▶ _MATERIAL PROVIDED_:
┄┄┄┄┄┄
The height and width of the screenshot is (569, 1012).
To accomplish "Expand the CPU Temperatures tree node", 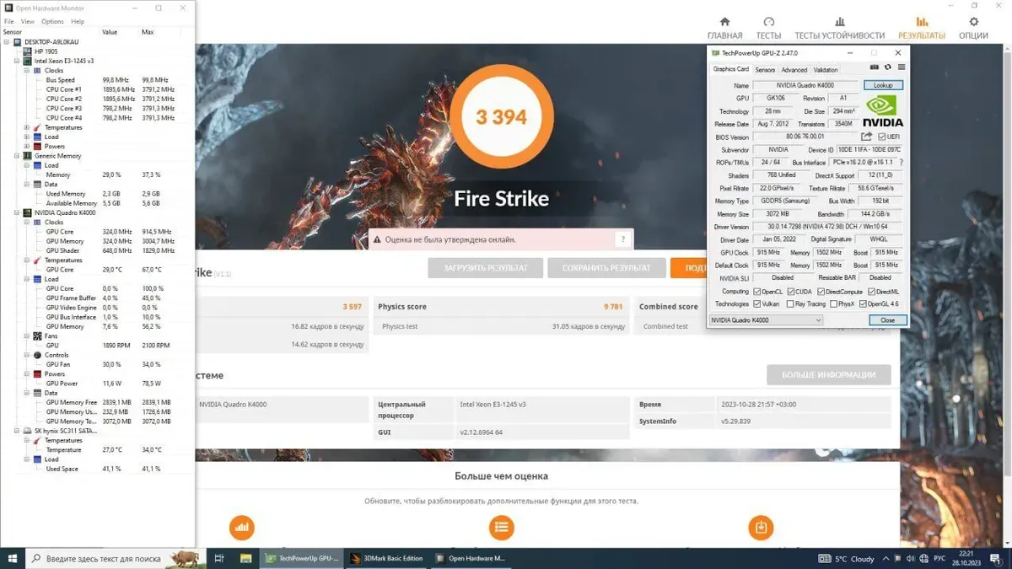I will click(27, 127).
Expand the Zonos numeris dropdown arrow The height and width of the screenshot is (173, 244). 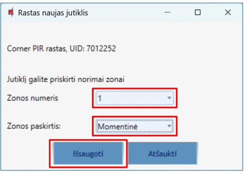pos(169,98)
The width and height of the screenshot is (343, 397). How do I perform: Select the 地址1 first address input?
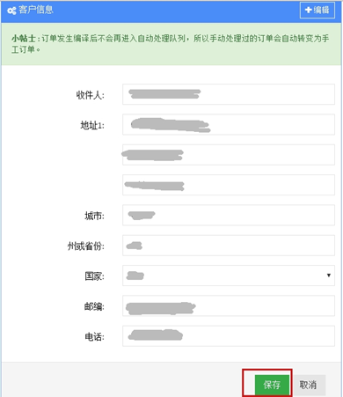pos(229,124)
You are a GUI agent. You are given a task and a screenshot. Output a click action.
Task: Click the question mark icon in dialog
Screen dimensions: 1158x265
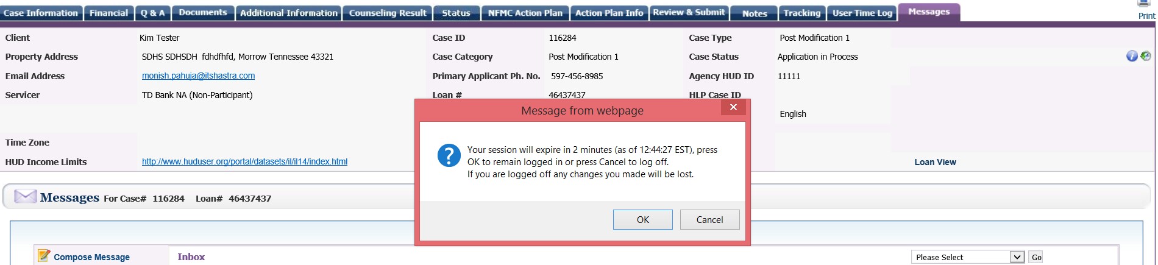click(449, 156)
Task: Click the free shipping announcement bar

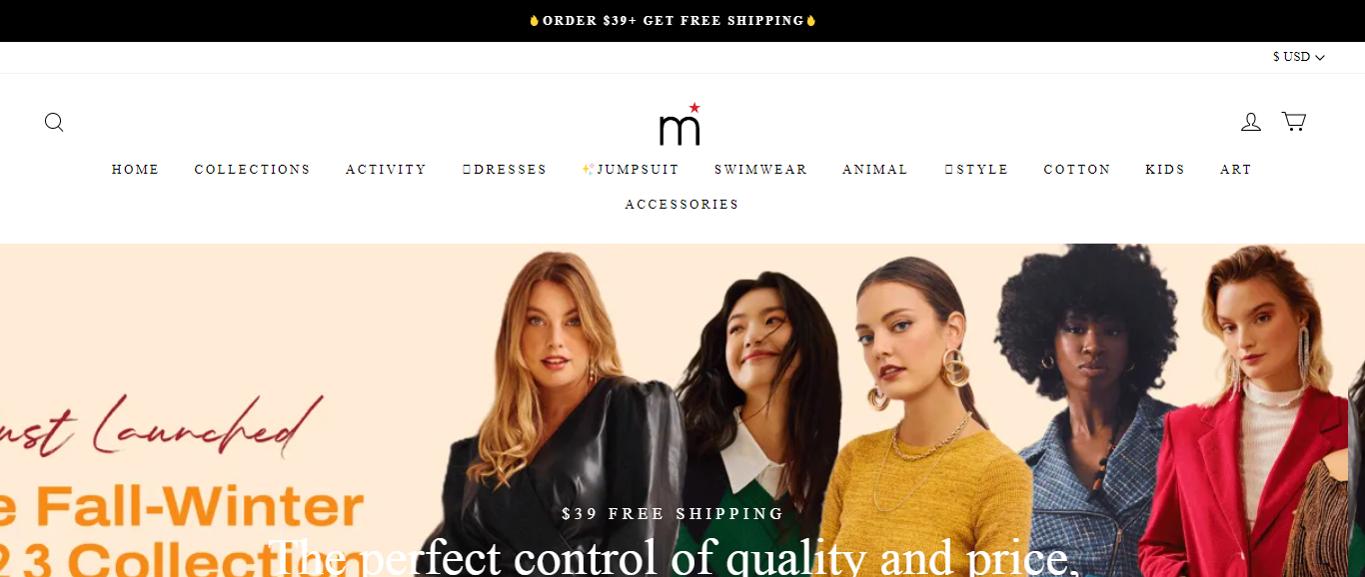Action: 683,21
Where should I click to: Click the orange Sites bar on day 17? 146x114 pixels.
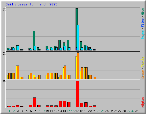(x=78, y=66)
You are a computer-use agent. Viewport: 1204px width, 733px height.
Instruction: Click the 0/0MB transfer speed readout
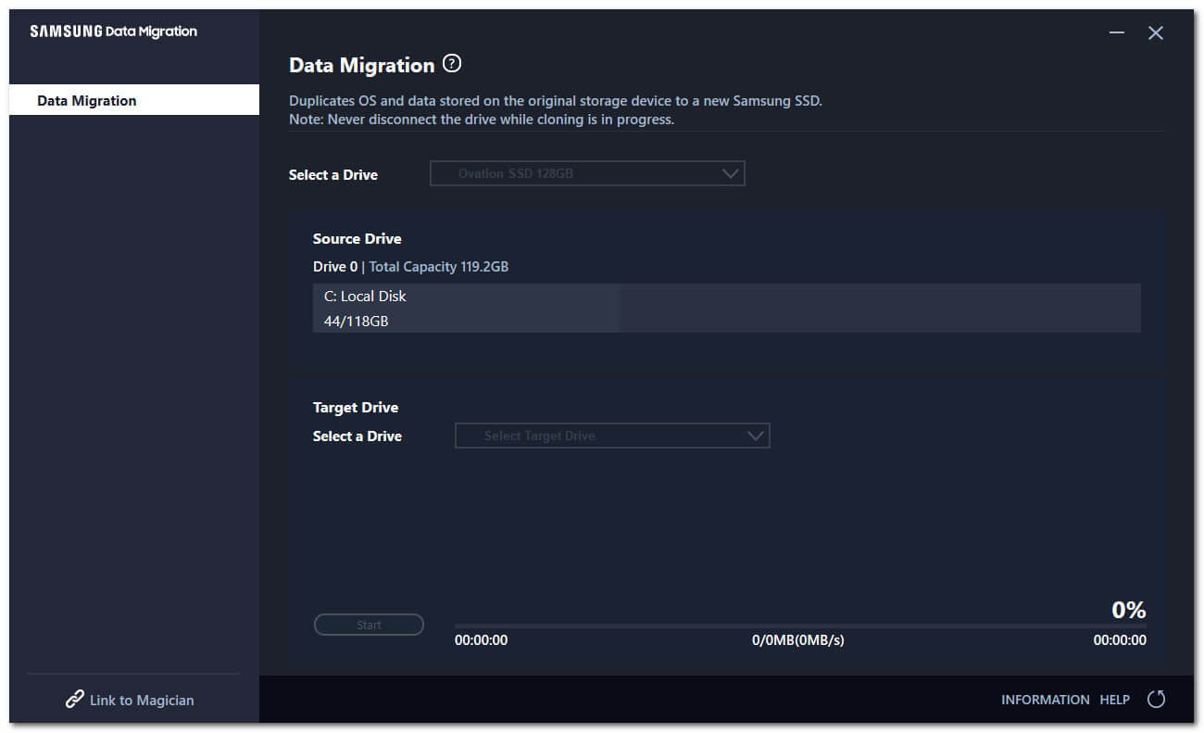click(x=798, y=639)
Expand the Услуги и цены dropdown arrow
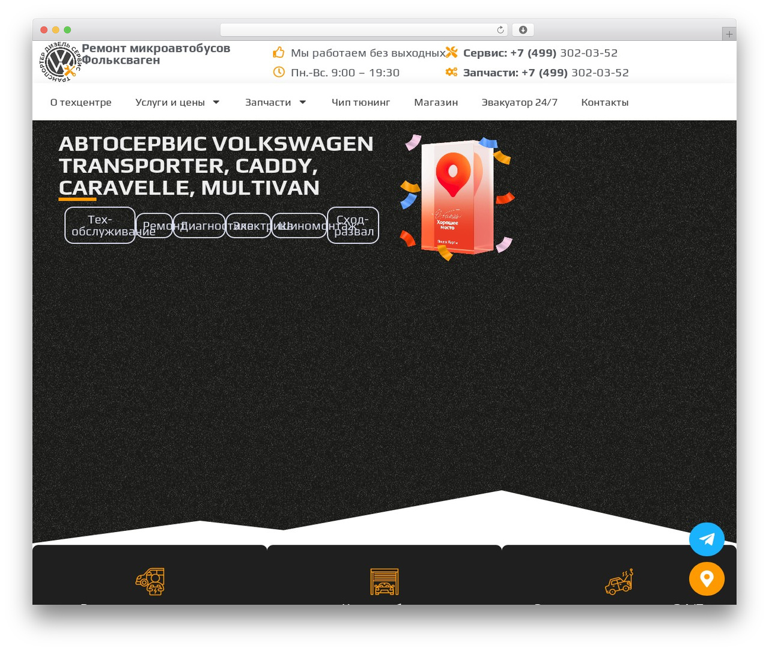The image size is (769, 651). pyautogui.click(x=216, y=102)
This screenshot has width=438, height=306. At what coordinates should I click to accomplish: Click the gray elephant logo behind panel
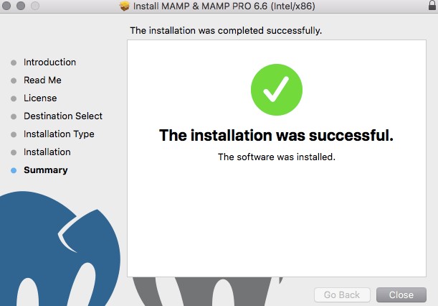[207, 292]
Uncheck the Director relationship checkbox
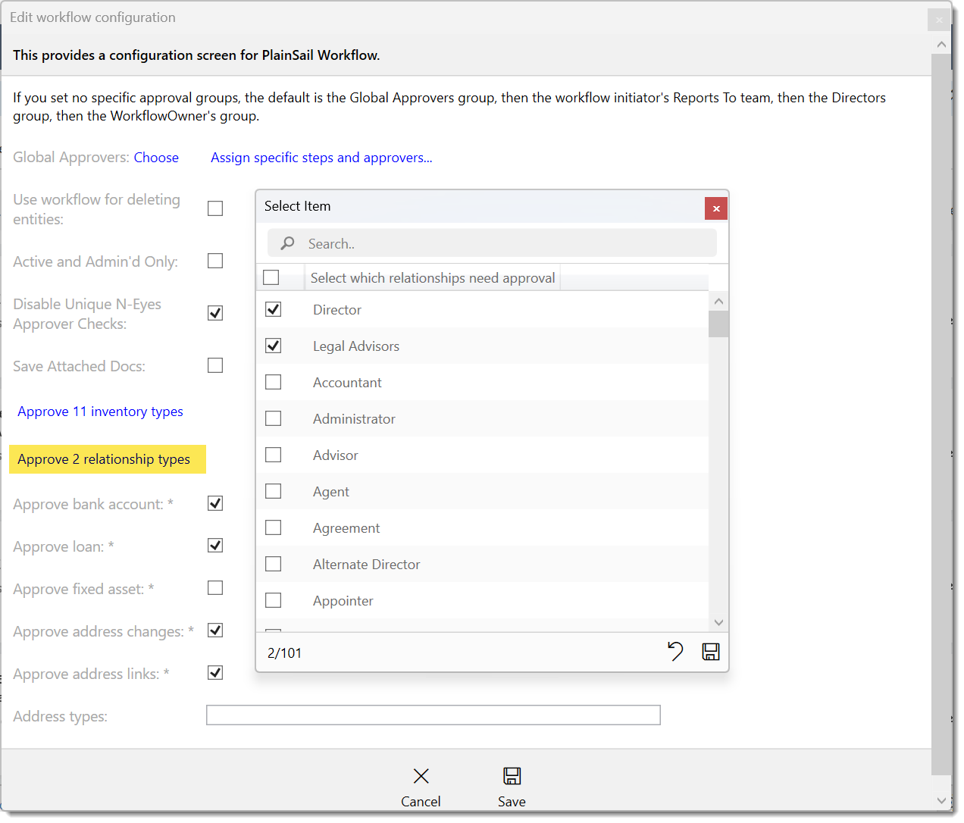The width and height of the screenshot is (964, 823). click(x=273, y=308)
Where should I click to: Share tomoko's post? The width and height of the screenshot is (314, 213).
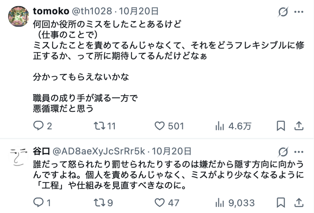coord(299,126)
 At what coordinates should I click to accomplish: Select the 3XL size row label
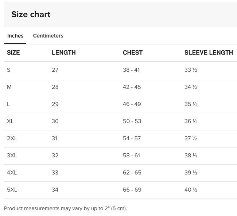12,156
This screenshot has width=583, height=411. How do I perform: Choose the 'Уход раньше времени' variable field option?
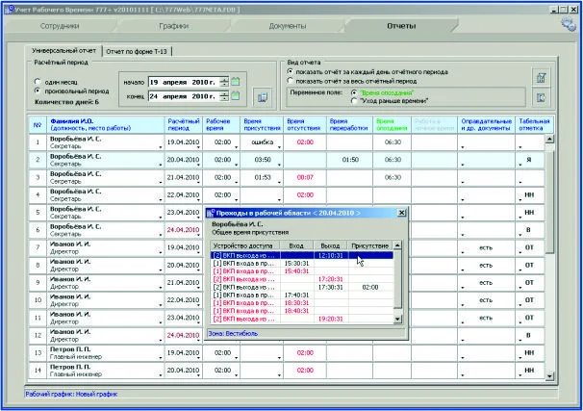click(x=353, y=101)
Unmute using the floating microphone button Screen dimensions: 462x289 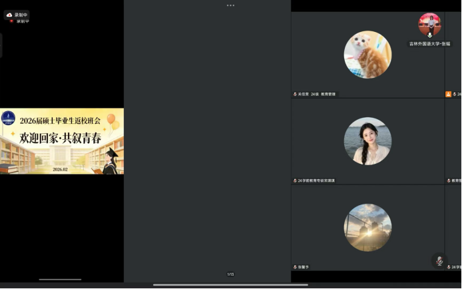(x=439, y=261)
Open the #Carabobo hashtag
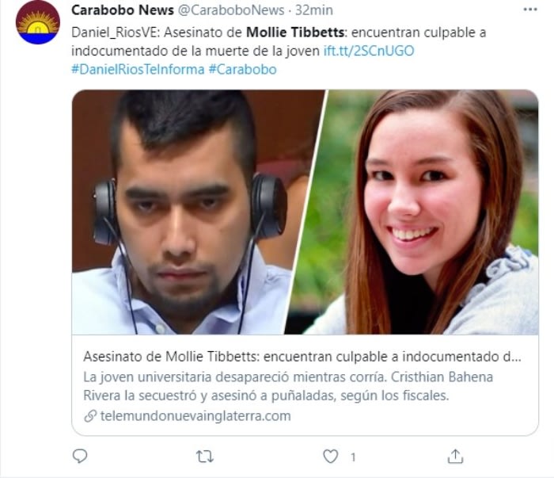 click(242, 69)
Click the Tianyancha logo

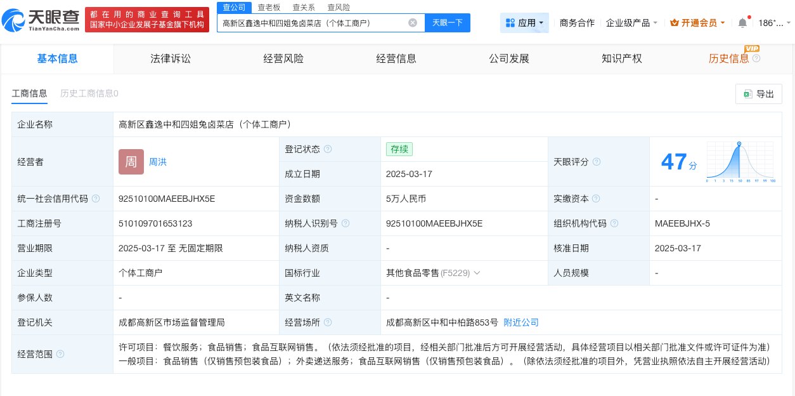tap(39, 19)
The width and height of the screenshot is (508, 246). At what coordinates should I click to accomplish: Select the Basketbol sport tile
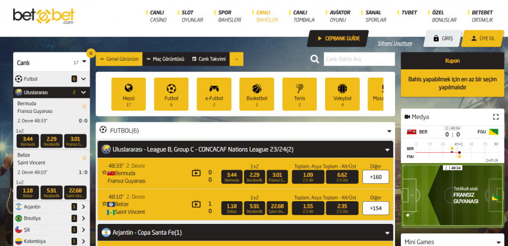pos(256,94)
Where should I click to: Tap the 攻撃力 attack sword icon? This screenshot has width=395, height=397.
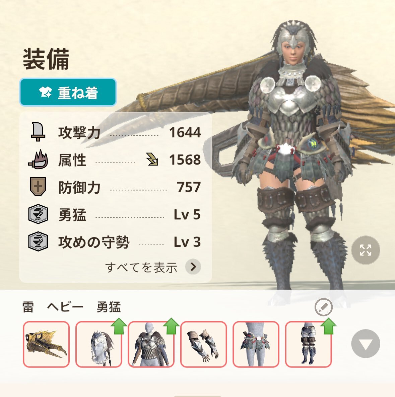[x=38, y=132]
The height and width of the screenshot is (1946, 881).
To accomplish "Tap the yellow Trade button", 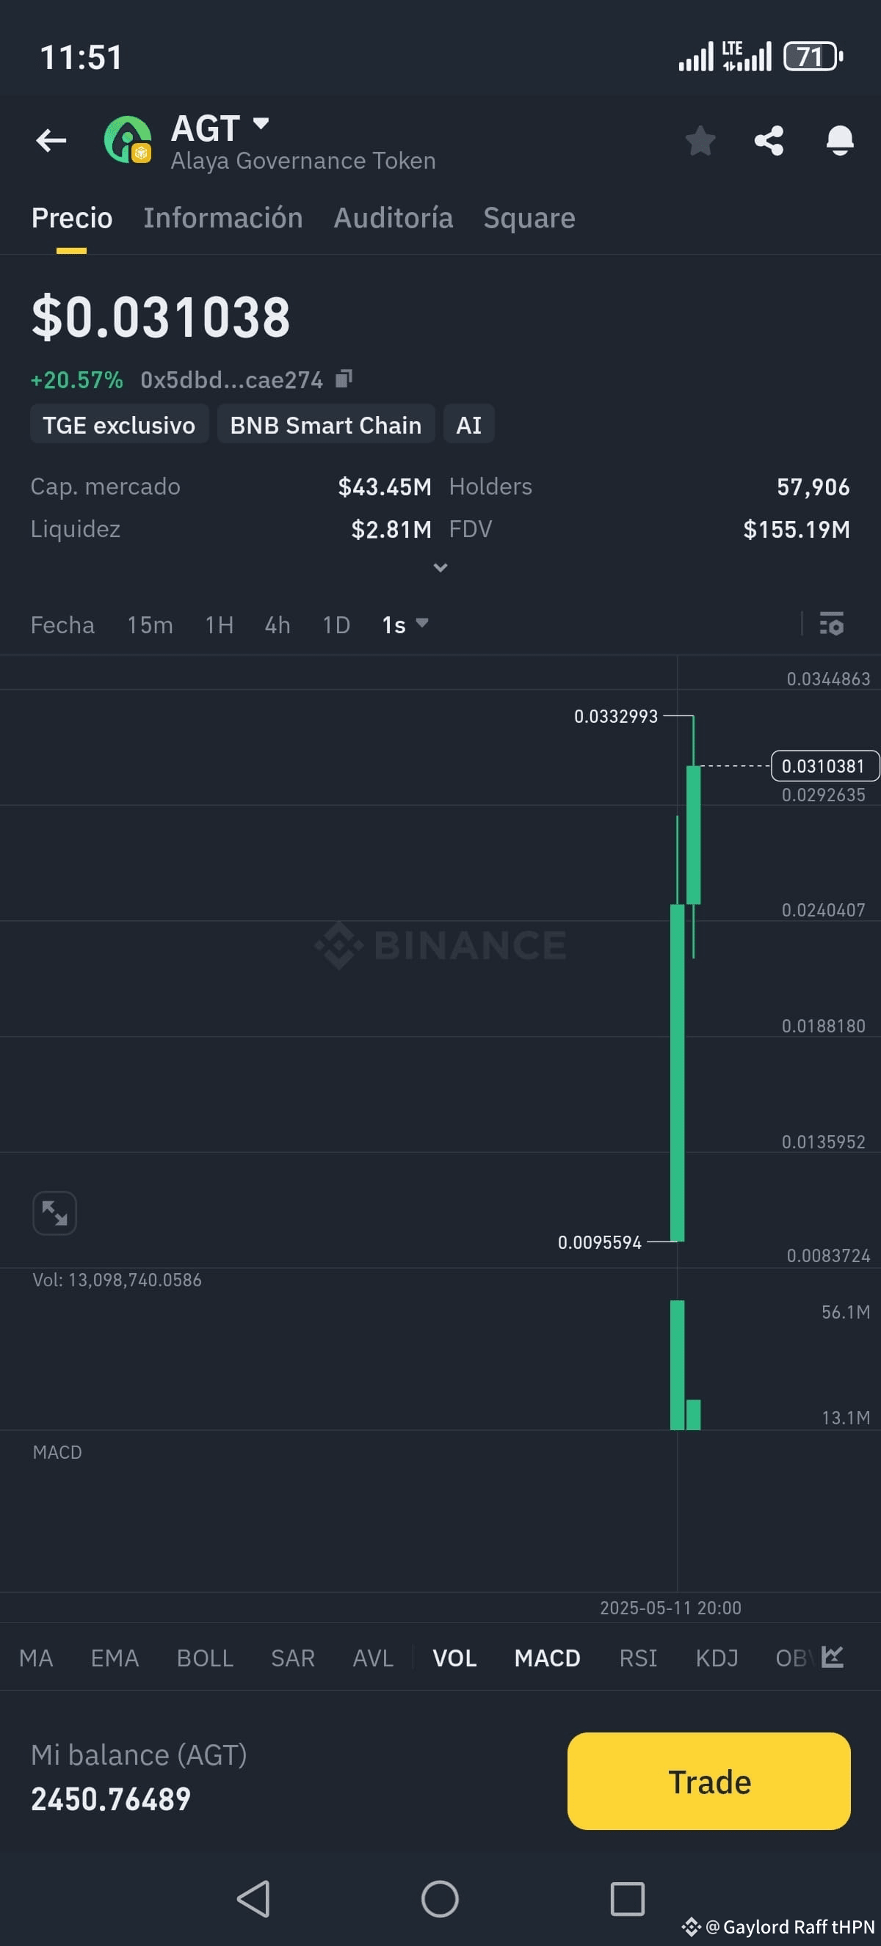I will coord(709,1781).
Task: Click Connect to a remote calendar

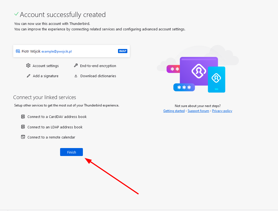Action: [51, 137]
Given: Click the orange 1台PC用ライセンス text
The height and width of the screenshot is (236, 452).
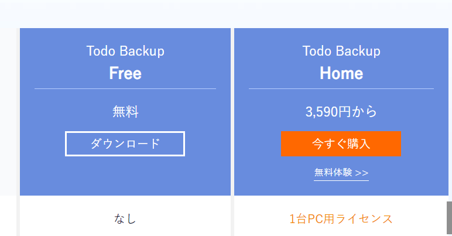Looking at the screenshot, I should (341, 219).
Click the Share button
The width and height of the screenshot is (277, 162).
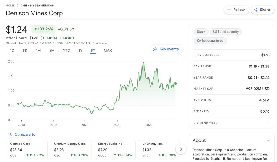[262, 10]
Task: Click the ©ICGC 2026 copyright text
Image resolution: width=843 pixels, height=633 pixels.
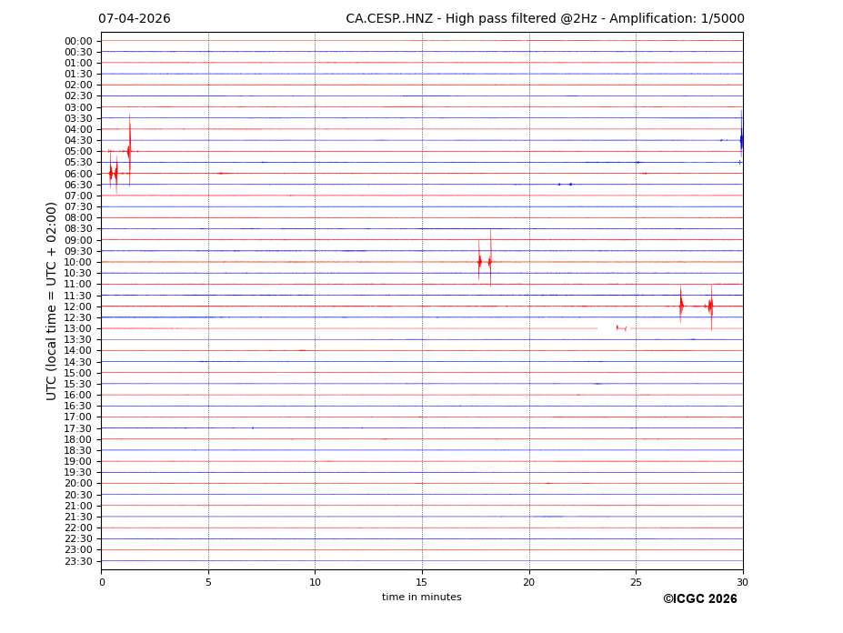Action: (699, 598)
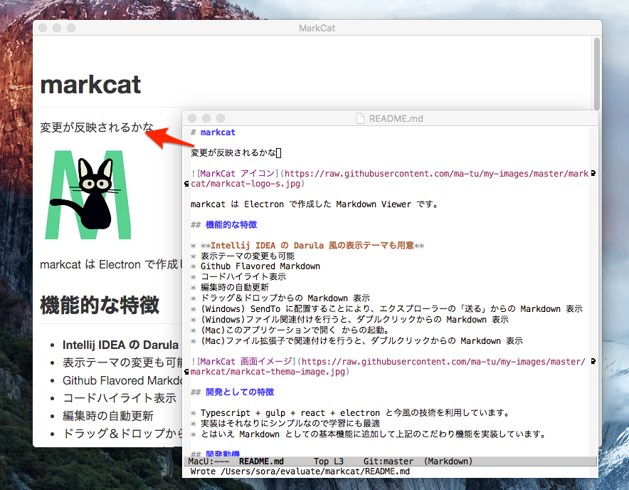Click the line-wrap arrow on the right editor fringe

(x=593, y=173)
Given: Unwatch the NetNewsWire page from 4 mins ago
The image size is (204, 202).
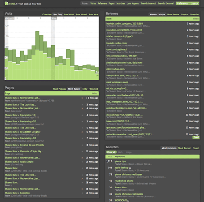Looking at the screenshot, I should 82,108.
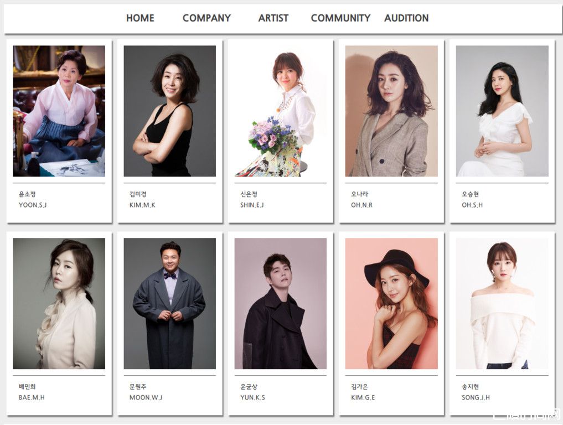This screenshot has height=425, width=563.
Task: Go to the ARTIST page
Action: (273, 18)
┄┄┄┄┄┄
▶ _GOAL OF THE EXERCISE_:
In the listing above, find each line with the word "text" and return it.

▶ _SOLUTION TO THE EXERCISE_:
Given: Click the orange 1台PC用ライセンス text
Task: Click the ©ICGC 2026 copyright text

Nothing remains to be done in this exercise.